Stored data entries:
╔══

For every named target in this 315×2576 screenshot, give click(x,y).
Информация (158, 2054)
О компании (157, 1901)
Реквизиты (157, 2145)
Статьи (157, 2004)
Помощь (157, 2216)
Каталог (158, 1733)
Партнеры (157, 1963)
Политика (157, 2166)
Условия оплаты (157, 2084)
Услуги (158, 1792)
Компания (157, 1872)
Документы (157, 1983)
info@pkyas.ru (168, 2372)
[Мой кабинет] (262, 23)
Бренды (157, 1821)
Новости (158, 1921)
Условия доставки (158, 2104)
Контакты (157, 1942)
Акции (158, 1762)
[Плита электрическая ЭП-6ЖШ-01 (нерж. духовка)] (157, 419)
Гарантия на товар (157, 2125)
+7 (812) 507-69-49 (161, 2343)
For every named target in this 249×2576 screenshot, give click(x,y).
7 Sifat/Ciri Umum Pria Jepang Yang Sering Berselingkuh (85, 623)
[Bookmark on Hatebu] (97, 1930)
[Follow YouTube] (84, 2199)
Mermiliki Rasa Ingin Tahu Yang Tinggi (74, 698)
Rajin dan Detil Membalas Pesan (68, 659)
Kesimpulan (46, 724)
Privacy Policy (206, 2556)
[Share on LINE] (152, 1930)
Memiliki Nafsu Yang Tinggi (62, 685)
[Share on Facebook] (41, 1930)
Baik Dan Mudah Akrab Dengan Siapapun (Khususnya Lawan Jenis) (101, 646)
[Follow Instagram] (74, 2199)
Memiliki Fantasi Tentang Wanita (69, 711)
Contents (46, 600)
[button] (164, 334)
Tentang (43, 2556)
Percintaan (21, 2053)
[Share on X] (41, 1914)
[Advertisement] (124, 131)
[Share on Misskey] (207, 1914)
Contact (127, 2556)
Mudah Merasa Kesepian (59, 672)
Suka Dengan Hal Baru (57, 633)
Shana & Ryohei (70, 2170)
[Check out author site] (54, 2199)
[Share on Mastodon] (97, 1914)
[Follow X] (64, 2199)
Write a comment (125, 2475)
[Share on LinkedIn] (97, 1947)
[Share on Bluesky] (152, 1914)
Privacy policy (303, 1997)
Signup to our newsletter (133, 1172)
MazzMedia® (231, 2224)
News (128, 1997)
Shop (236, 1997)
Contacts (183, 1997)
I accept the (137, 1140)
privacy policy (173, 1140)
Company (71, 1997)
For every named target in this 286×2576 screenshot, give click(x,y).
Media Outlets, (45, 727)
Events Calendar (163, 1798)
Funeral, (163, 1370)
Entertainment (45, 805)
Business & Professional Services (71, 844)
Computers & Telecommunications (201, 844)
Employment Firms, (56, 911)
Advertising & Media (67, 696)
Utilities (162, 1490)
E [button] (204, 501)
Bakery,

╚══

What to do. Return precisely the lines of the records, starting with the line that holds "Write a comment (125, 2475)" and ending with the last one.

Answer space.
Write a comment (125, 2475)
[Share on LinkedIn] (97, 1947)
[Share on Bluesky] (152, 1914)
Privacy policy (303, 1997)
Signup to our newsletter (133, 1172)
MazzMedia® (231, 2224)
News (128, 1997)
Shop (236, 1997)
Contacts (183, 1997)
I accept the (137, 1140)
privacy policy (173, 1140)
Company (71, 1997)
For every named target in this 286×2576 screenshot, give click(x,y).
Media Outlets, (45, 727)
Events Calendar (163, 1798)
Funeral, (163, 1370)
Entertainment (45, 805)
Business & Professional Services (71, 844)
Computers & Telecommunications (201, 844)
Employment Firms, (56, 911)
Advertising & Media (67, 696)
Utilities (162, 1490)
E [button] (204, 501)
Bakery,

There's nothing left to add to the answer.